Up to 20 placed are budgeted annually at the Romanian Aviation Academy. The ATPL (Airlines Transport Pilot Licence) enables the operation on passenger aircraft, and the tuition costs like Euro 60,000 and takes maximum 36 months and 220 flying hours (partially on simulators). When graduating the courses, you take theory and practical tests for getting the ATPL licence, which is the highest qualification of a pilot. This licence is valid for 7 years, during which time the pilot must gather 1,500 flight hours, otherwise the licence may be lost.

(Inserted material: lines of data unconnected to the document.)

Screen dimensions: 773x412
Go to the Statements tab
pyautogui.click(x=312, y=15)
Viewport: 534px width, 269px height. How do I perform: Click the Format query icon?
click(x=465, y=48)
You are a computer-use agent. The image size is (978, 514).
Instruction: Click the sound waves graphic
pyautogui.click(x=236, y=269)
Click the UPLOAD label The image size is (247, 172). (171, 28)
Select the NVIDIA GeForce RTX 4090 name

A graduate of the Romanian Aviation Academy who followed an integrated ATPL program has a co-pilot qualification on multi-engine airplanes and equipped for public air transport, with a possibility to reach Captain after other courses. After school however, every graduate takes additional training at the companies they are hired, to train for the specific airplanes that they are using.
At Blue Air there are 76 pilots, but only 4 are women co-pilots, and 2 are captain pilots. Laura Gârdu’s husband is also a pilot in the company, both of them being recruited in 2007.

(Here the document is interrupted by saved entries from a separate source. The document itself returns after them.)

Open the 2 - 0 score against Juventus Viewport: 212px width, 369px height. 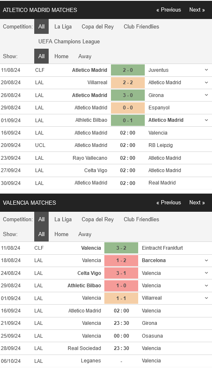coord(128,70)
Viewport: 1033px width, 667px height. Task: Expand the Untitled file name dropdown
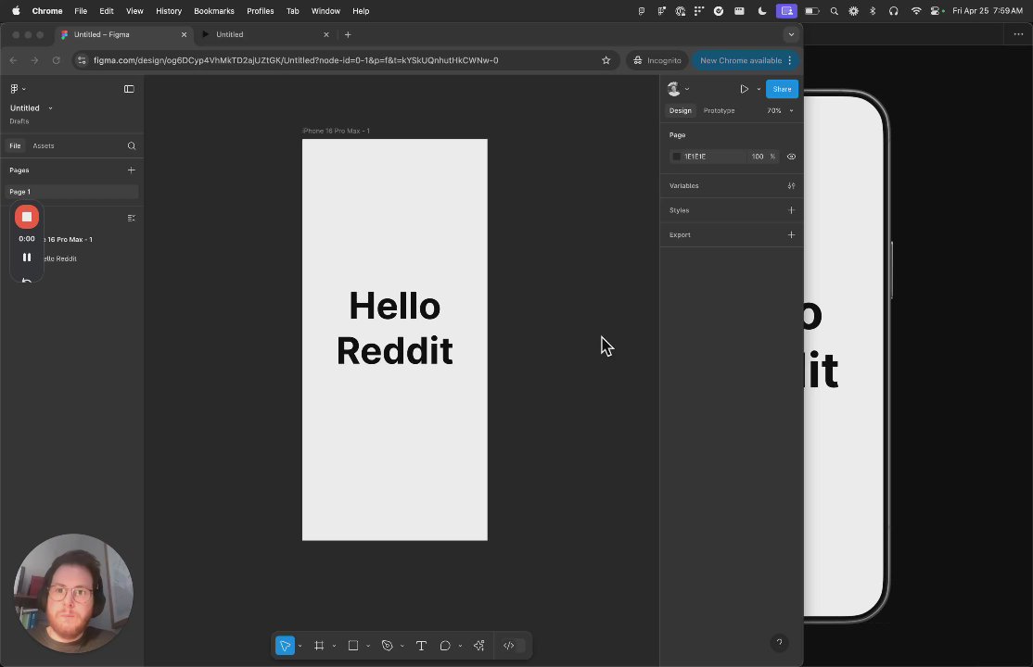[50, 108]
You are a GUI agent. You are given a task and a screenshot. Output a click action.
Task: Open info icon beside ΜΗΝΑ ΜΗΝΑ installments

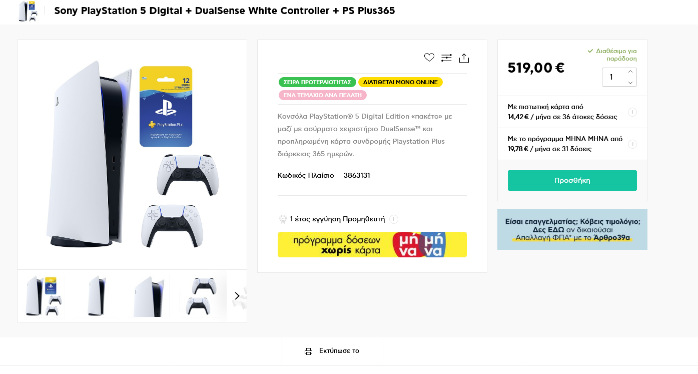coord(632,144)
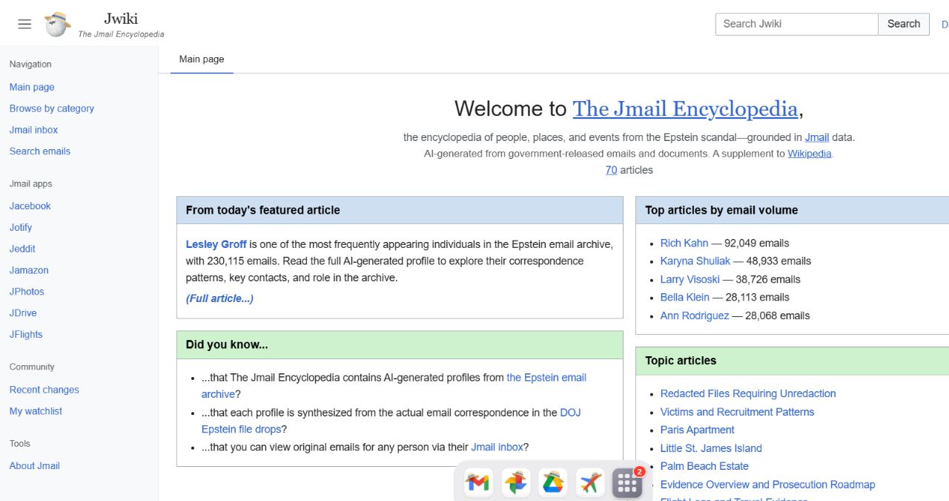The image size is (949, 501).
Task: Open JDrive via its dock icon
Action: [x=553, y=482]
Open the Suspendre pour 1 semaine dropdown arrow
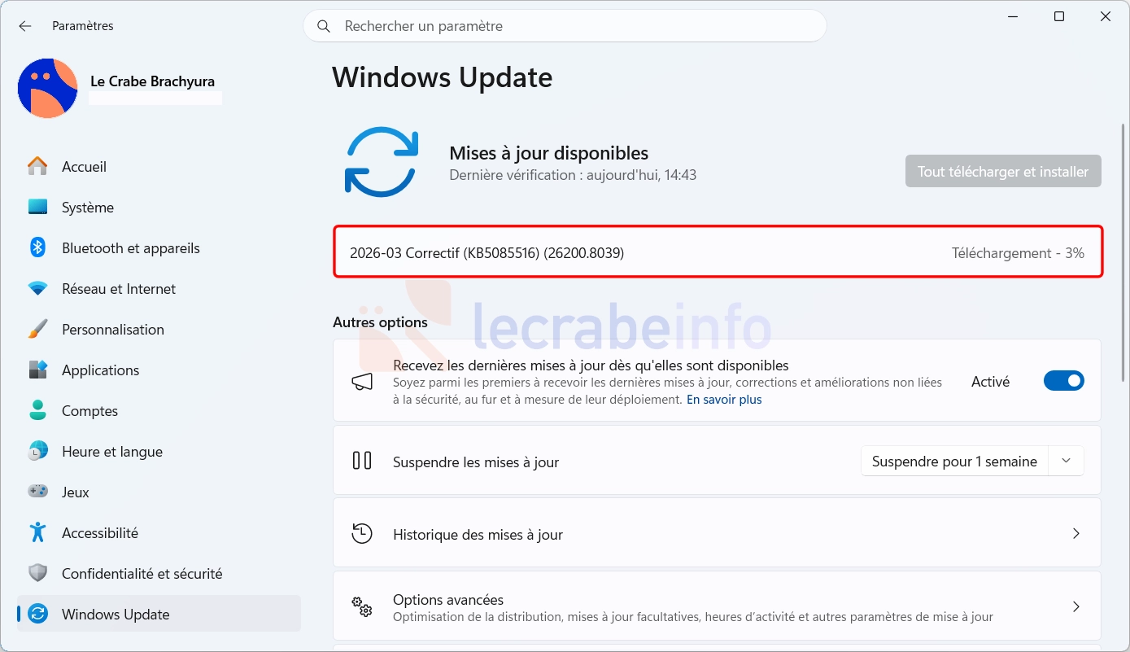Screen dimensions: 1130x652 pyautogui.click(x=1066, y=461)
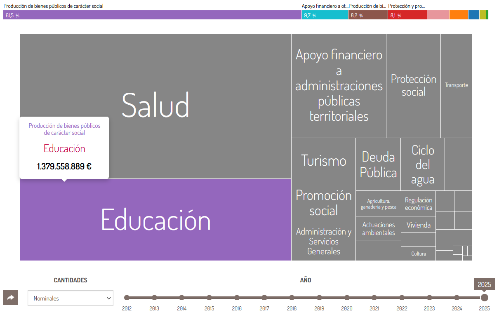
Task: Select the cyan 9,7 % bar segment
Action: [325, 15]
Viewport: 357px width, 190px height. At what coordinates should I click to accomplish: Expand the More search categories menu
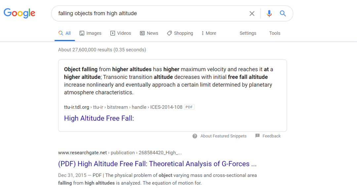click(209, 33)
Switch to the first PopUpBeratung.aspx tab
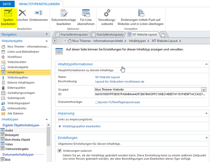The image size is (210, 162). 71,34
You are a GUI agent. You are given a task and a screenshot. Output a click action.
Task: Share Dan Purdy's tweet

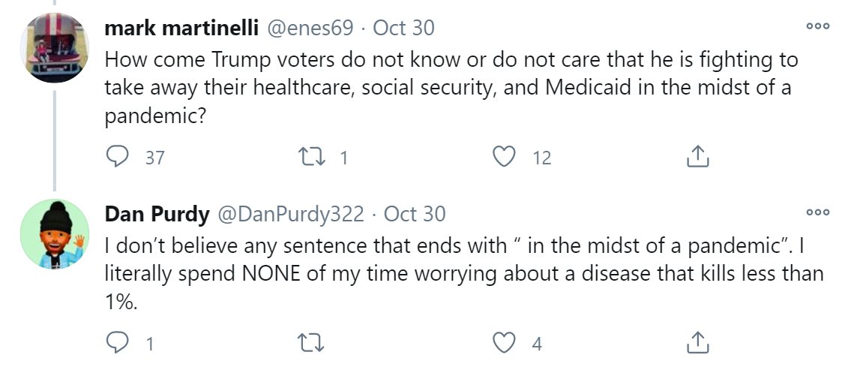pyautogui.click(x=697, y=343)
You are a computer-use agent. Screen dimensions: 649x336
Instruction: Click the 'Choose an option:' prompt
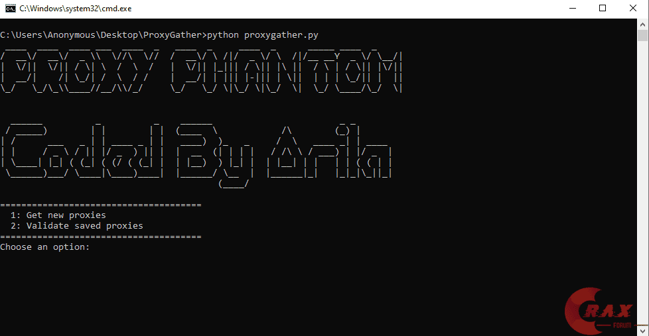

Laura Gârdu says that she has working hours like any other employee, but the schedule starts always at different hours. Every time she ends the program, she goes home, to her family. In her spare time, she does spots, roller skating or riding the bicycle.

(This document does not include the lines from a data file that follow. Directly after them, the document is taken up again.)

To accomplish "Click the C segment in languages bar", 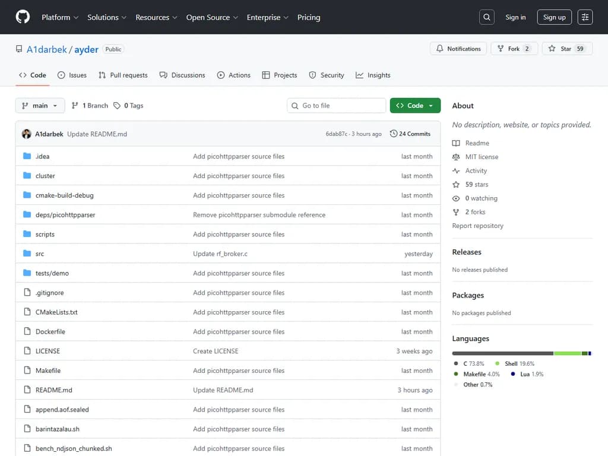I will (502, 353).
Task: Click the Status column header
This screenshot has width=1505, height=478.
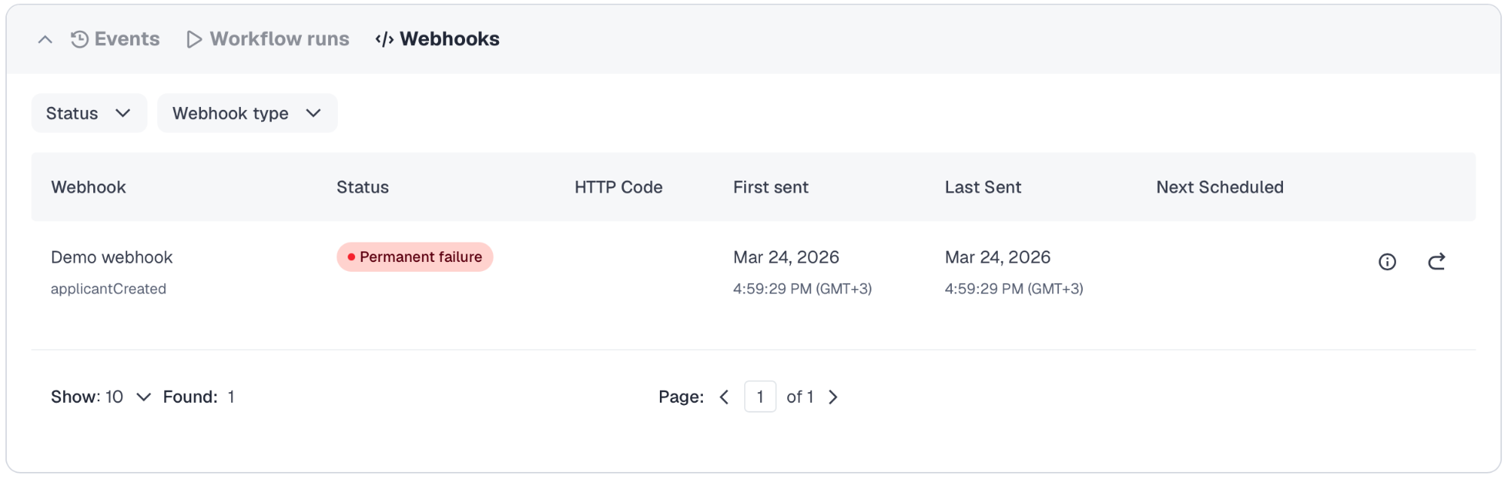Action: pos(362,187)
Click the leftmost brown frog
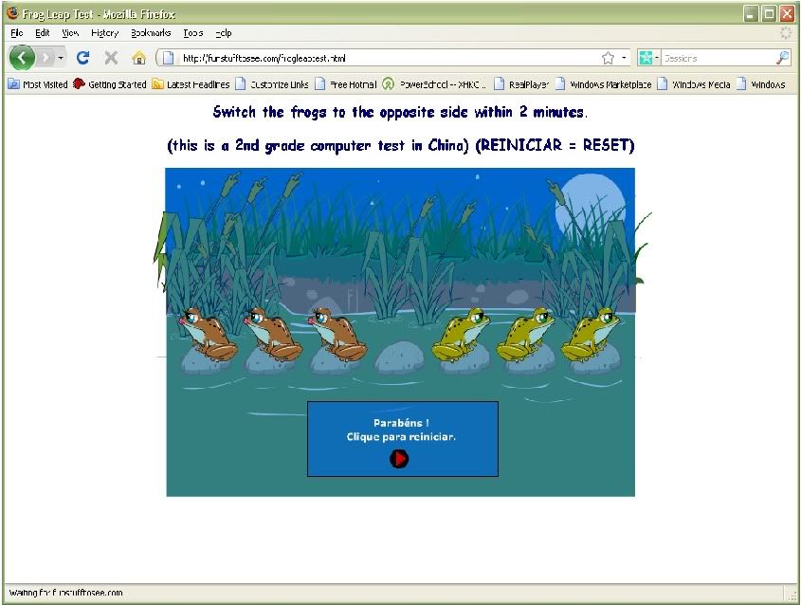Image resolution: width=801 pixels, height=605 pixels. pos(205,332)
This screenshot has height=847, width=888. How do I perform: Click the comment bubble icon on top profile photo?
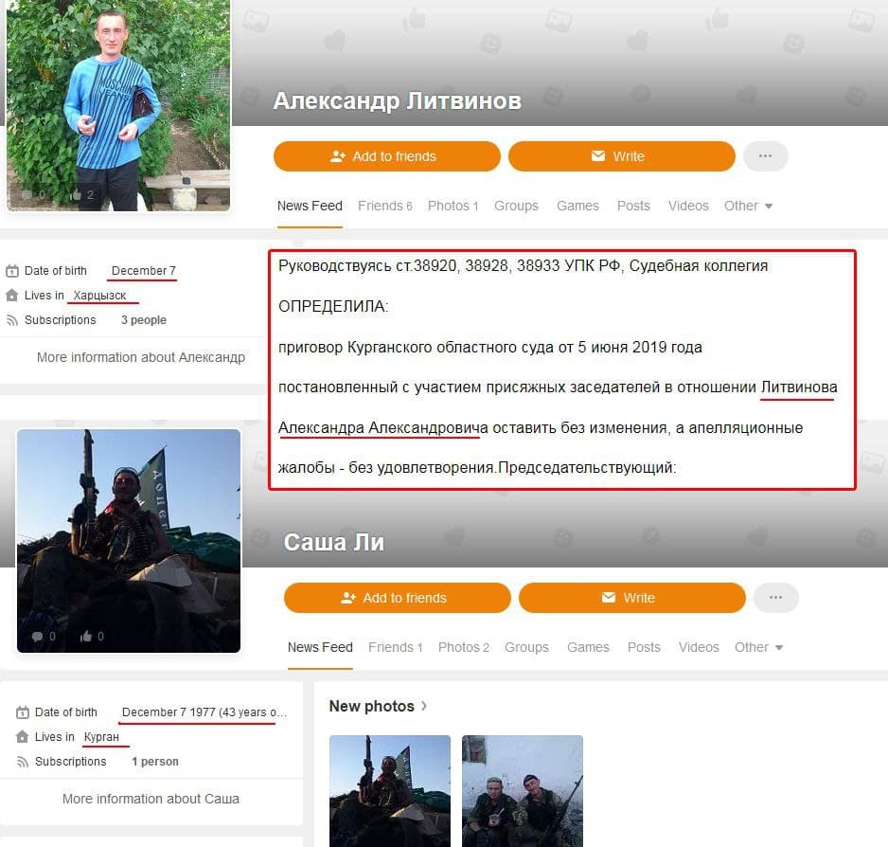pos(27,195)
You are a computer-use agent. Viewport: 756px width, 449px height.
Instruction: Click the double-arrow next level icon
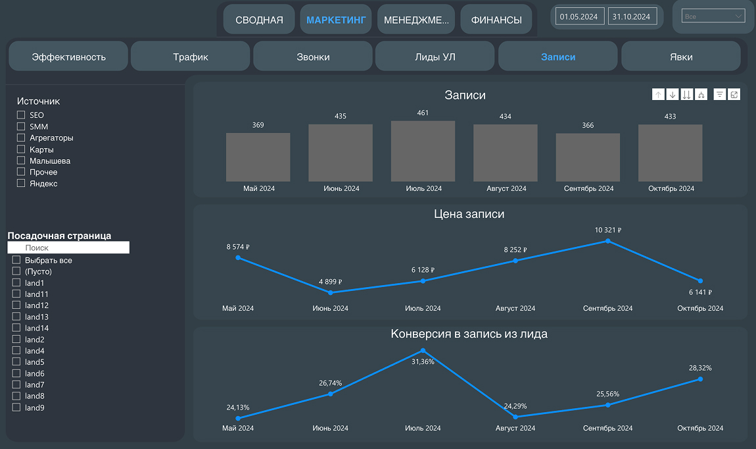[686, 95]
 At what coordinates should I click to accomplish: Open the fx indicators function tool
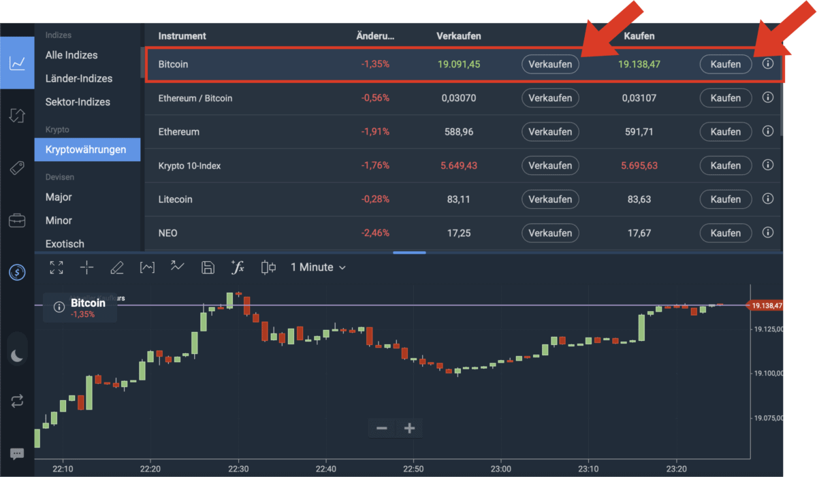[238, 267]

”To be a pilot means that I have a job that I love, which brings satisfactions, emotions, and a confirmation of the fact that everyone needs to be encouraged to do what they like, because this way they will deliver the best results. Since I decided for a career in aviation, the road to the cockpit seemed not hard, not easy, just natural. I regarded each challenge as a natural step, which must be taken to reach the goal.”
A pilot’s salary stays within Euro 2,000 and 7,000 a month in Romania, according to market data. A captain pilot could make even Euro 10,000 a month.
”A great joy each flight is the pure pleasure of height, a cut from the daily noise, but also the adventure of travel, of covering a large distance in a short time. Not only once I caught myself thinking of returning home from a flight: look at me, it is 3 pm and I have already made to Paris and back.”
Even if she reaches other foreign destination daily in the cockpit, she is not a tourist in the same time, because she does not step down from the airplane. She stays in the cockpit to prepare the immediate flight back. ”When I was reaching to a new destination, we pilots do not have the time to admire the landscapes from above, because we are concentrated on landing. On medium haul flights, we do not even get down from the plane, preparing the flight back instead” says Laura Gârdu.
Laura Gârdu says that aviation challenges match the satisfaction coming out of it. Periodically, a pilot must pass a series of exams and tests, and while flying, he or she must expect anything: ”What does anything mean? Difficult weather conditions and the element of unknown in general, which might occur in any moment, making each flight unique, not even on the same route, at the same hour or on the same weather.”